> [WHAT IS REQUIRED] Render the lines below, starting at the line containing "Task: Open the Plovdiv weather forecast tile" and ending at the last line of the rows, both included, as a Markdown table with the columns No. and Line. Number each line, skip blank lines, and leave the pictures out.

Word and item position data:

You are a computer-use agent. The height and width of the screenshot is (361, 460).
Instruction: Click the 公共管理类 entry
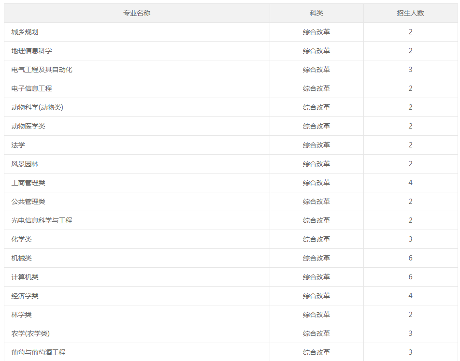28,202
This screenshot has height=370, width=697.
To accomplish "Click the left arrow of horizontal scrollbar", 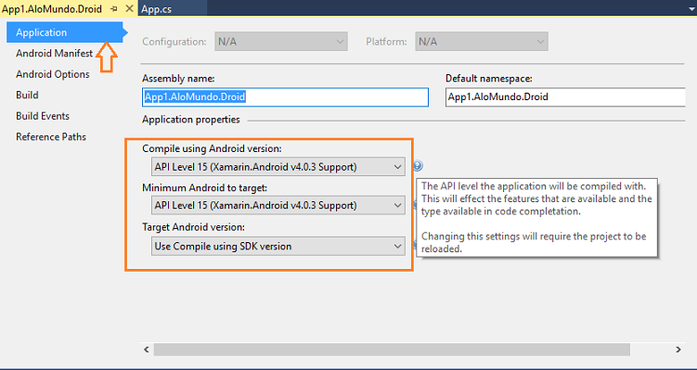I will [x=147, y=350].
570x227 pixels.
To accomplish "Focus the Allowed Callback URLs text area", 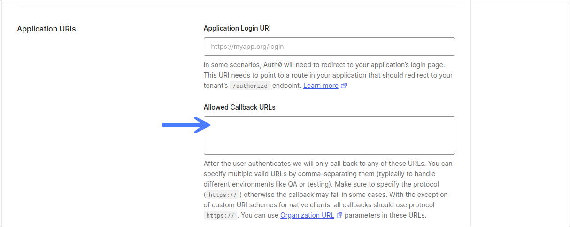I will tap(329, 135).
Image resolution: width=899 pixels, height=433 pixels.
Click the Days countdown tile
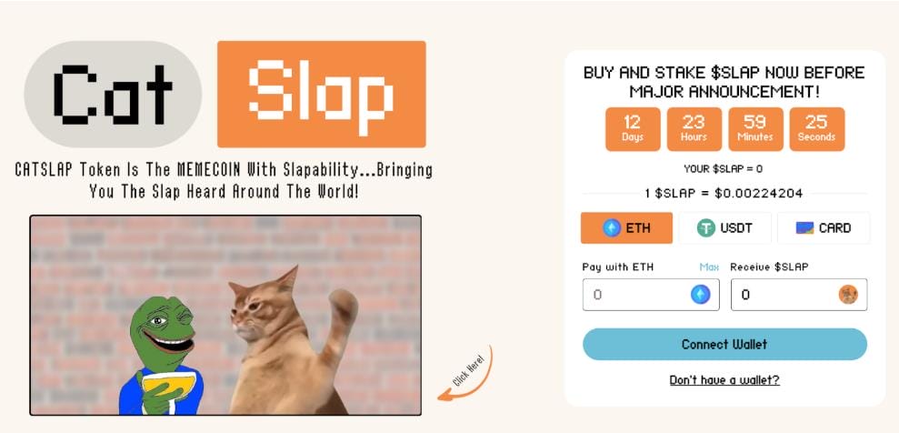pos(633,129)
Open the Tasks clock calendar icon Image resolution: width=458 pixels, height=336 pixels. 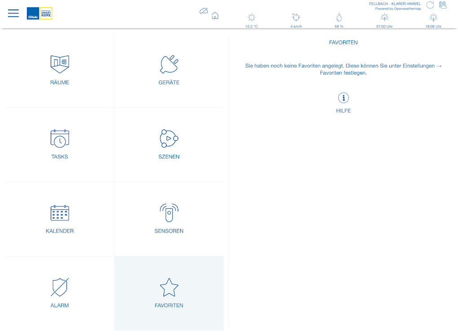tap(60, 138)
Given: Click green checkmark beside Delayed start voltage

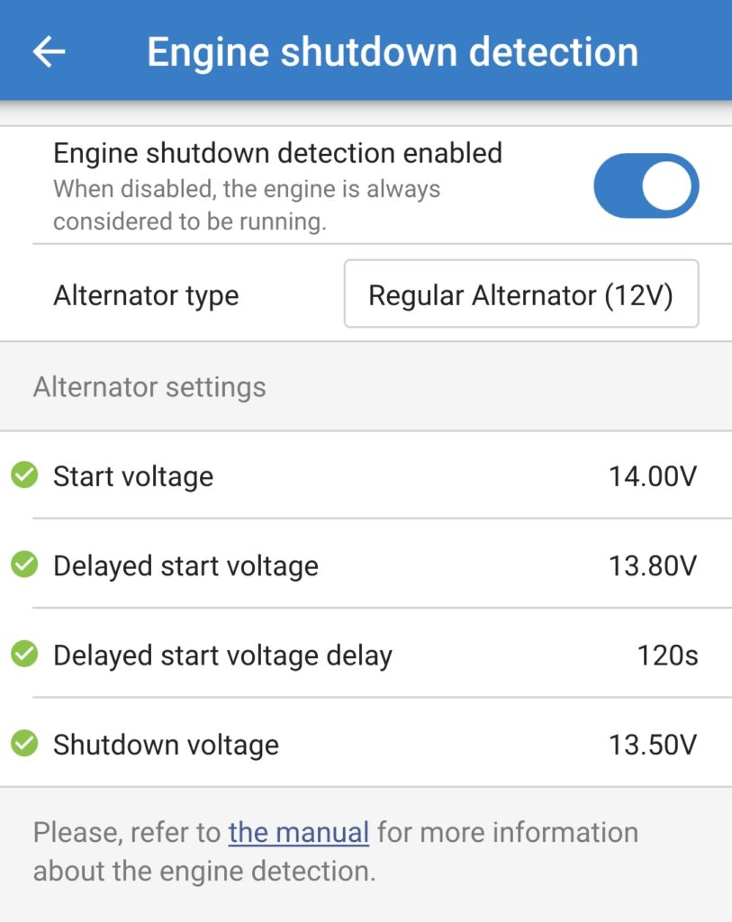Looking at the screenshot, I should pyautogui.click(x=24, y=565).
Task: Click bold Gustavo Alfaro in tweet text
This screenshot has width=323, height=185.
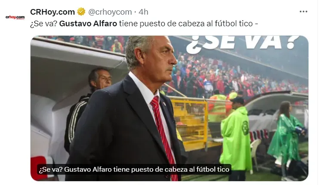Action: [88, 24]
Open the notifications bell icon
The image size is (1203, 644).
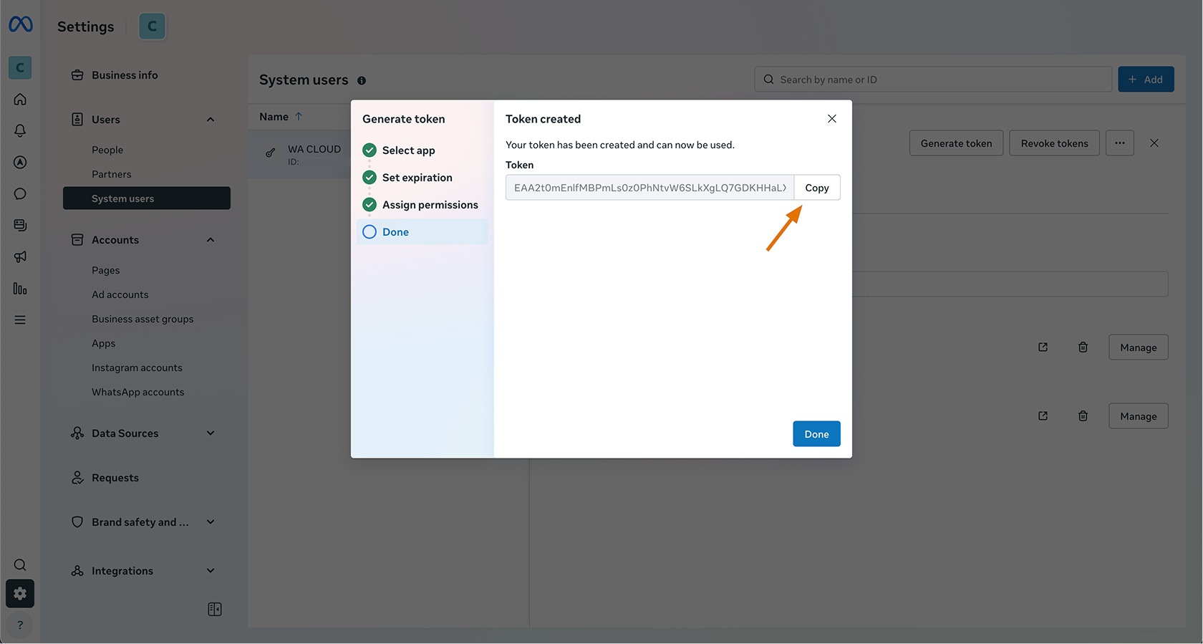[x=20, y=130]
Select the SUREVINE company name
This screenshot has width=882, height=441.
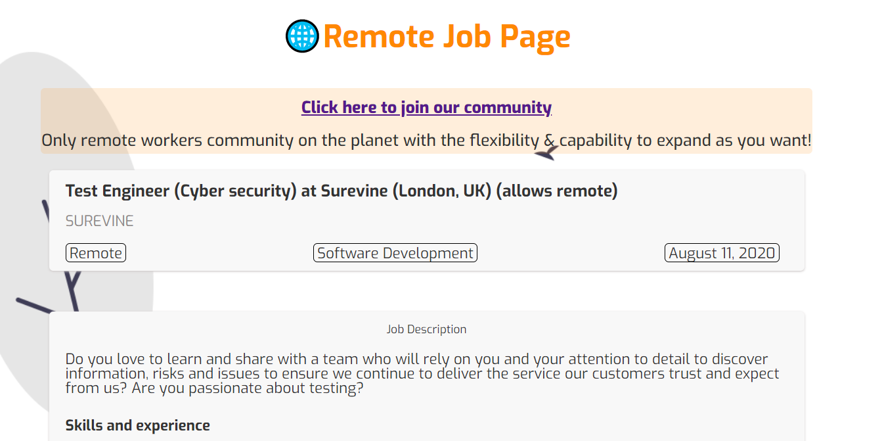point(99,221)
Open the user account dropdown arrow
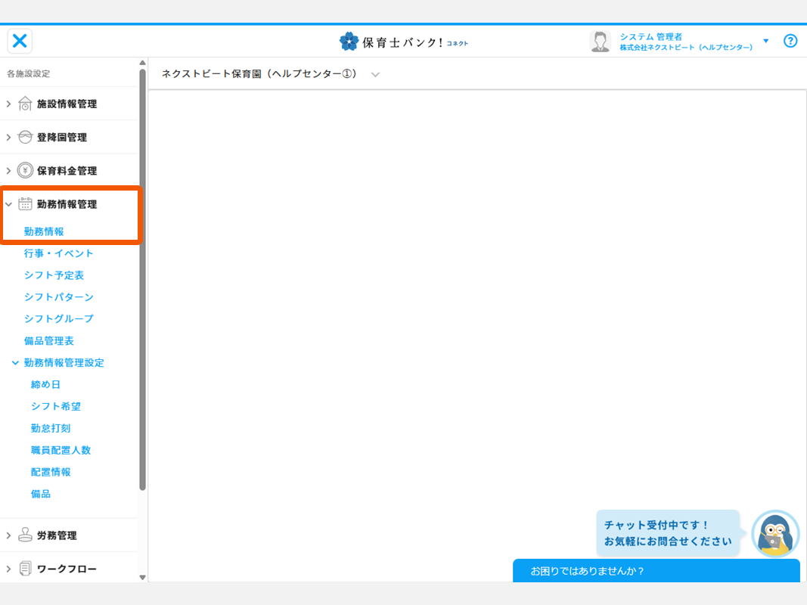Image resolution: width=807 pixels, height=605 pixels. [x=765, y=41]
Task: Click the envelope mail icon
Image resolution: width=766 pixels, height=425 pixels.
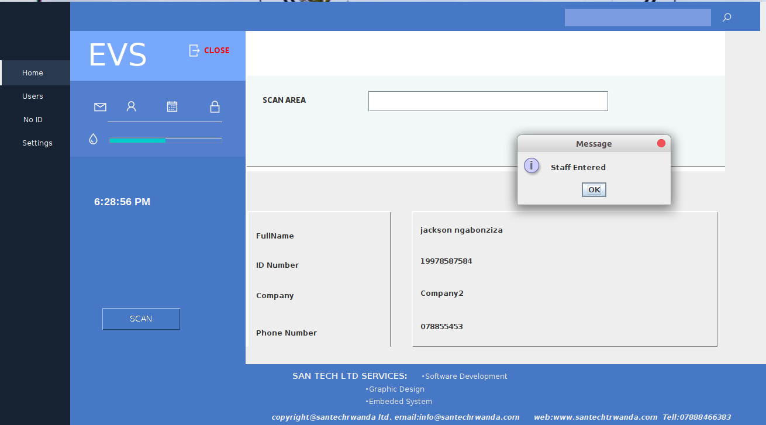Action: point(100,107)
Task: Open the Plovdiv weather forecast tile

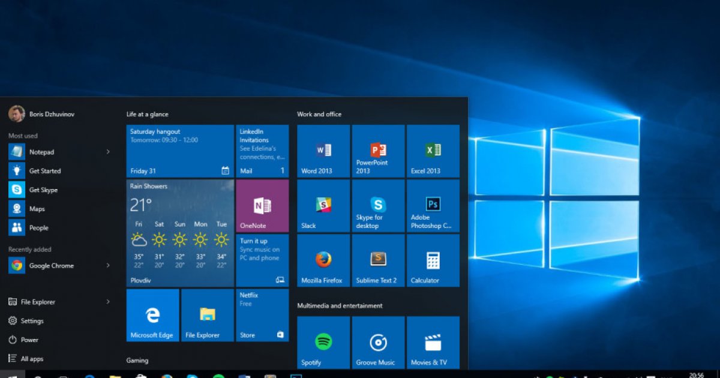Action: pyautogui.click(x=180, y=233)
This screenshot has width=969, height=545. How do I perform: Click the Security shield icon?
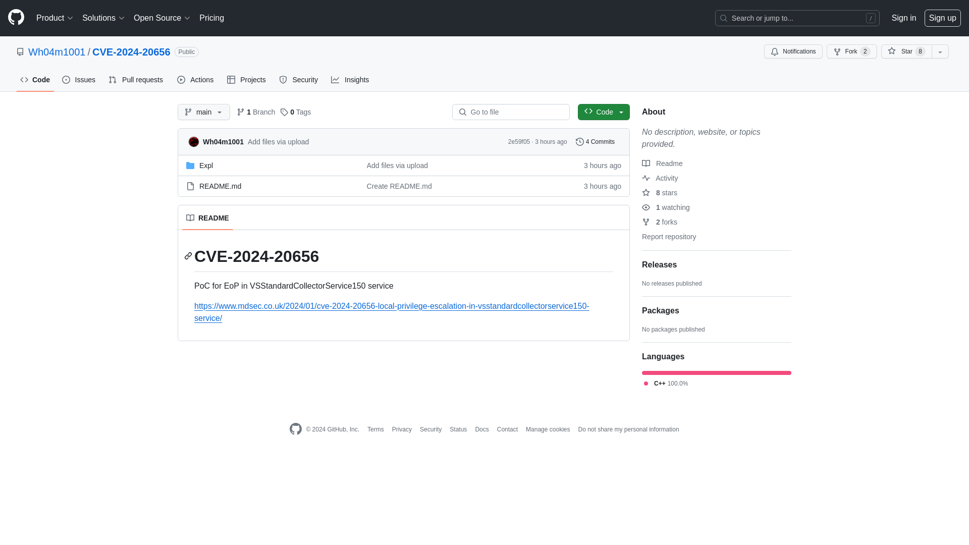point(284,79)
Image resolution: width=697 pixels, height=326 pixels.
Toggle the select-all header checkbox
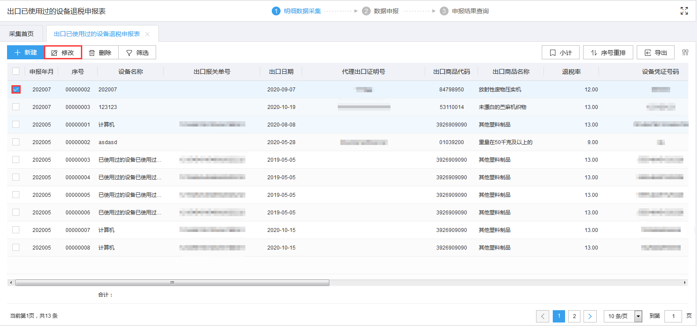click(16, 72)
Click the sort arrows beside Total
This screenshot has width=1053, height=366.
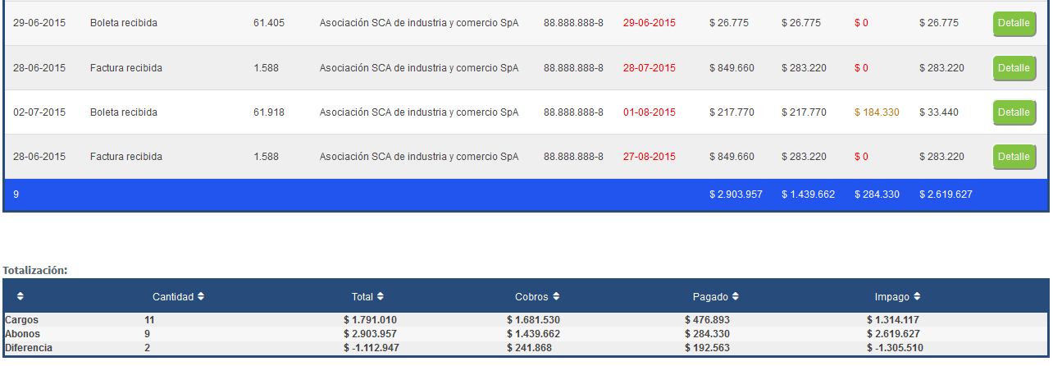coord(381,296)
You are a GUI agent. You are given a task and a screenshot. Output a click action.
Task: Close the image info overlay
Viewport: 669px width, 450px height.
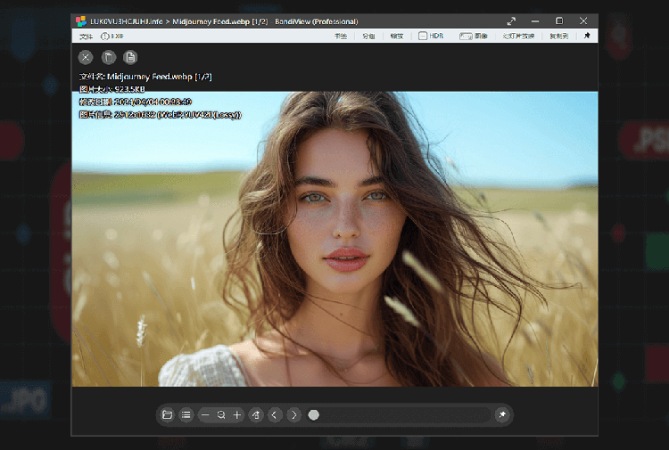click(x=86, y=57)
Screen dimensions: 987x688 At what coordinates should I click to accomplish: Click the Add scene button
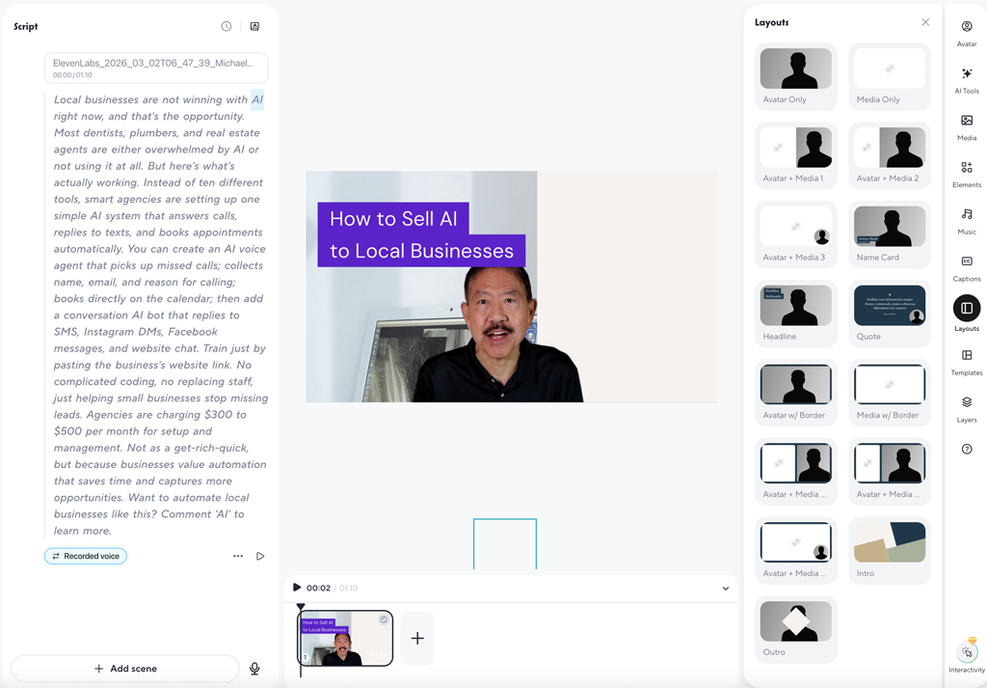pos(124,668)
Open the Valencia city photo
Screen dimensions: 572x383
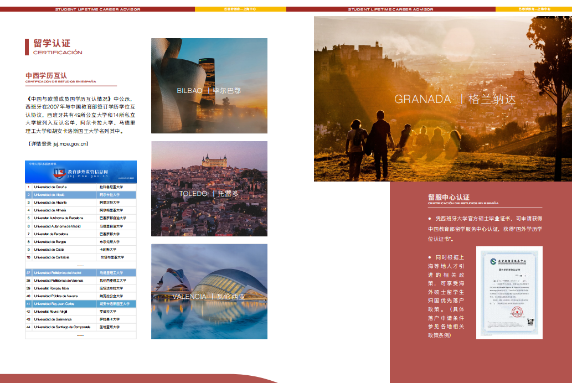(209, 291)
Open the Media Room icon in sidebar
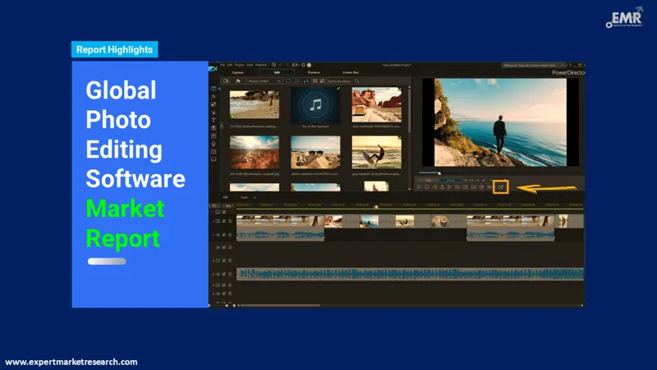 click(214, 88)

> [SOLVED PROBLEM]
| No. | Line |
|---|---|
| 1 | Task: Open the Plovdiv weather forecast tile |
| 2 | Action: pyautogui.click(x=180, y=233) |
| 3 | This screenshot has width=969, height=545. How do I perform: Click the Security shield icon? |
| 4 | point(284,79) |
| 5 | Image resolution: width=697 pixels, height=326 pixels. |
| 6 | Toggle the select-all header checkbox |
| 7 | click(16, 72) |
| 8 | Click the sort arrows beside Total |
| 9 | This screenshot has width=1053, height=366. |
| 10 | coord(381,296) |
| 11 | You are a GUI agent. You are given a task and a screenshot. Output a click action. |
| 12 | Task: Close the image info overlay |
| 13 | Viewport: 669px width, 450px height. |
| 14 | click(x=86, y=57) |
| 15 | Screen dimensions: 987x688 At what coordinates should I click to accomplish: Click the Add scene button |
| 16 | pos(124,668) |
| 17 | Open the Valencia city photo |
| 18 | Screen dimensions: 572x383 |
| 19 | (209, 291) |
| 20 | Open the Media Room icon in sidebar |
| 21 |  click(214, 88) |